(RECORDS SHOWN)
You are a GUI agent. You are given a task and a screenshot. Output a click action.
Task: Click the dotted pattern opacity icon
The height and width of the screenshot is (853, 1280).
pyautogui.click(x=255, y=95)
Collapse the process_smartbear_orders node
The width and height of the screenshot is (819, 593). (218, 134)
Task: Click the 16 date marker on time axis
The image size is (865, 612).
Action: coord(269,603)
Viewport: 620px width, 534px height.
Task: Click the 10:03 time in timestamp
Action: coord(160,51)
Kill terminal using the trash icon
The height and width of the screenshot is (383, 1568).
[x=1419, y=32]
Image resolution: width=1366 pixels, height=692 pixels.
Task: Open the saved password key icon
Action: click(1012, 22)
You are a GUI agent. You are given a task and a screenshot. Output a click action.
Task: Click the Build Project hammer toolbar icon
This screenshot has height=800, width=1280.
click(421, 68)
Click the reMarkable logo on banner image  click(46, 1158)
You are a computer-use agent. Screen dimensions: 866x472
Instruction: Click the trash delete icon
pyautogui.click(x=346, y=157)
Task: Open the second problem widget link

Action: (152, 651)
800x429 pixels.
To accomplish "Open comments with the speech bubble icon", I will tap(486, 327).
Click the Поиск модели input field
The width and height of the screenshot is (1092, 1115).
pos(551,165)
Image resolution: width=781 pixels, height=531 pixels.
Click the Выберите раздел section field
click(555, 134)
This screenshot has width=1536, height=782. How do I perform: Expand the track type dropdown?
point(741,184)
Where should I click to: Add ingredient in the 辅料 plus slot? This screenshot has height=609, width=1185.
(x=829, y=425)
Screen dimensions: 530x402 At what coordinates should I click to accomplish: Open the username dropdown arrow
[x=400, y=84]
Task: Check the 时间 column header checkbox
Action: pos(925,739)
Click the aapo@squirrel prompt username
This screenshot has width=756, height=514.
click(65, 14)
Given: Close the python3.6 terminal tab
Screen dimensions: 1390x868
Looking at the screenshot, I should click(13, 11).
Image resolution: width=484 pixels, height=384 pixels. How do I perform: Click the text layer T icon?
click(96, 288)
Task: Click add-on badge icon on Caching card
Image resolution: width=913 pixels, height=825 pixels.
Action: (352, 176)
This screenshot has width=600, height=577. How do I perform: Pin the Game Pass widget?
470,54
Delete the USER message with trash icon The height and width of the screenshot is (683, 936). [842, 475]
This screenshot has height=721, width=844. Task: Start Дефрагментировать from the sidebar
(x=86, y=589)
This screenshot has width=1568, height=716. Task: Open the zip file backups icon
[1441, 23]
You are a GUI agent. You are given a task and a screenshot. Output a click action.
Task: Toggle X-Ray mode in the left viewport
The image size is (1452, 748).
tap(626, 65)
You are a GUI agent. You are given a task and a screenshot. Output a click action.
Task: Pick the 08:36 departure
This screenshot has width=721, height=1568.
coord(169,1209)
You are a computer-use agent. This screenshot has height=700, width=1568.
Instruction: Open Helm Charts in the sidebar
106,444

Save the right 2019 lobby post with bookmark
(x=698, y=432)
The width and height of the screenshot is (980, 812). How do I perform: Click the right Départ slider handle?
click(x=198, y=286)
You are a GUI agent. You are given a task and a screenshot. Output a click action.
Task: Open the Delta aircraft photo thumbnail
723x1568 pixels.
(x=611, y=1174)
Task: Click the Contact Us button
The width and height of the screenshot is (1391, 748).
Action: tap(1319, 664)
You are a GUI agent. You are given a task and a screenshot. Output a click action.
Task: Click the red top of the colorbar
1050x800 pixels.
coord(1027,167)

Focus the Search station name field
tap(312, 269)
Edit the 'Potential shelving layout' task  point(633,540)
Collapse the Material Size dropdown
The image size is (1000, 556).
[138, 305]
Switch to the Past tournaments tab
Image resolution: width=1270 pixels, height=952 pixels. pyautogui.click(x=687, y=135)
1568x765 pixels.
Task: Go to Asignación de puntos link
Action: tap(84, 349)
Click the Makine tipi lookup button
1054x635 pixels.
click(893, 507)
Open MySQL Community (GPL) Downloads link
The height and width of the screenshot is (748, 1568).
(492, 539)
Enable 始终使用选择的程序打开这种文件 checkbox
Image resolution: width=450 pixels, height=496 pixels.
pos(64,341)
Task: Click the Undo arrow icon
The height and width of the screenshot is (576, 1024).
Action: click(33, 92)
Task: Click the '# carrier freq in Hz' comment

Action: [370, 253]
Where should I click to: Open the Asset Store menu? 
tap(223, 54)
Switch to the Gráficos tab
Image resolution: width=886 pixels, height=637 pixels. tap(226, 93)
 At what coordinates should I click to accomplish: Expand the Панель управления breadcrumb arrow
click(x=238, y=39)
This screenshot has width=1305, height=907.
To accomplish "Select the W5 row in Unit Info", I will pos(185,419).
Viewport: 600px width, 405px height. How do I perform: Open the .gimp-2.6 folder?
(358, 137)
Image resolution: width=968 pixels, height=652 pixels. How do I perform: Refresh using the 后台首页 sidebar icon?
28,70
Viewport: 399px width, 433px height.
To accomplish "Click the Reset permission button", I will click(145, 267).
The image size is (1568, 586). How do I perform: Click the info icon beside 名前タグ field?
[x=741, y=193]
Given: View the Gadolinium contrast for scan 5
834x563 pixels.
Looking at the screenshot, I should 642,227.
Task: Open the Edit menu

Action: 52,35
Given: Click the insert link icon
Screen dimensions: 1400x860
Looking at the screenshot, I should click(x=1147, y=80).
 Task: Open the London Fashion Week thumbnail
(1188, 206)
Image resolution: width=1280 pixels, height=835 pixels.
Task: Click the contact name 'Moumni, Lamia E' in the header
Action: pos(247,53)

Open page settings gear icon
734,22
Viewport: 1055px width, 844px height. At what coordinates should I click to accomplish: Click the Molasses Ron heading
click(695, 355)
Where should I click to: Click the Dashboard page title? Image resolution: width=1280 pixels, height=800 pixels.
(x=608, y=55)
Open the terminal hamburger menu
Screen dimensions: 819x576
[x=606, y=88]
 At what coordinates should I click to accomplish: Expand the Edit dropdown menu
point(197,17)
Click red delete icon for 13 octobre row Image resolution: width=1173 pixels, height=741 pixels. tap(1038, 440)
(End RECORDS SHOWN)
Exactly the lines from the one holding "Where should I click to: Click" through the end of the records above are to be returned, and nothing else.

Where should I click to: Click the Dashboard page title? Image resolution: width=1280 pixels, height=800 pixels.
(x=608, y=55)
Open the terminal hamburger menu
Screen dimensions: 819x576
[x=606, y=88]
 At what coordinates should I click to accomplish: Expand the Edit dropdown menu
point(197,17)
Click red delete icon for 13 octobre row Image resolution: width=1173 pixels, height=741 pixels. tap(1038, 440)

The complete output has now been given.